__Requirement__
Only the lines below starting at the one containing "This screenshot has height=704, width=1568." and ending at the one containing "Collapse the 设备管理 sidebar section" belong in the answer, each copied exactly.

__Materials provided__
--*--

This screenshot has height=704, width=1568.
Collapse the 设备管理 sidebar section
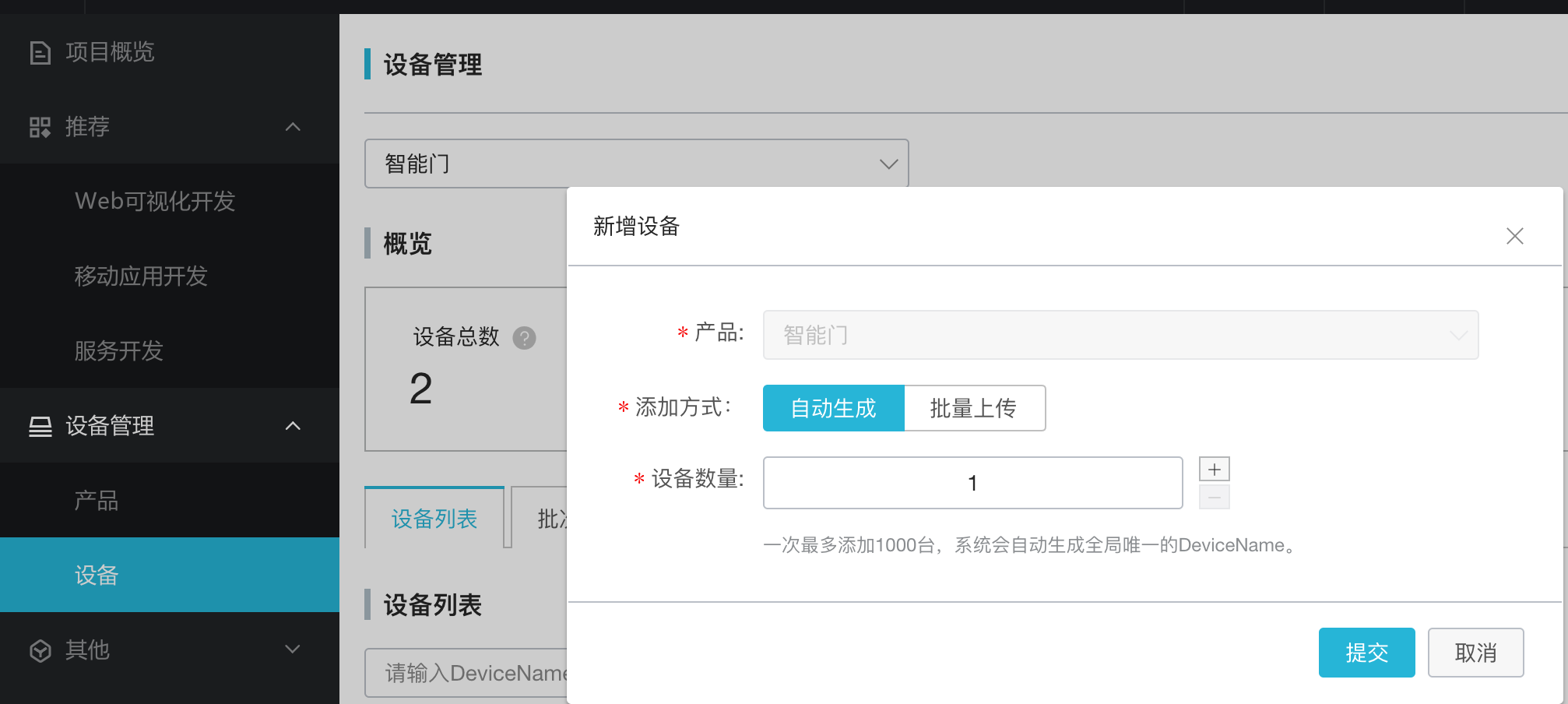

--*--

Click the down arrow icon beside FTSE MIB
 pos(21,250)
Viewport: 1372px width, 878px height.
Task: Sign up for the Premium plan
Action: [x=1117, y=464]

--*--

__Task output__
This screenshot has height=704, width=1568.
Collapse the 设备管理 sidebar section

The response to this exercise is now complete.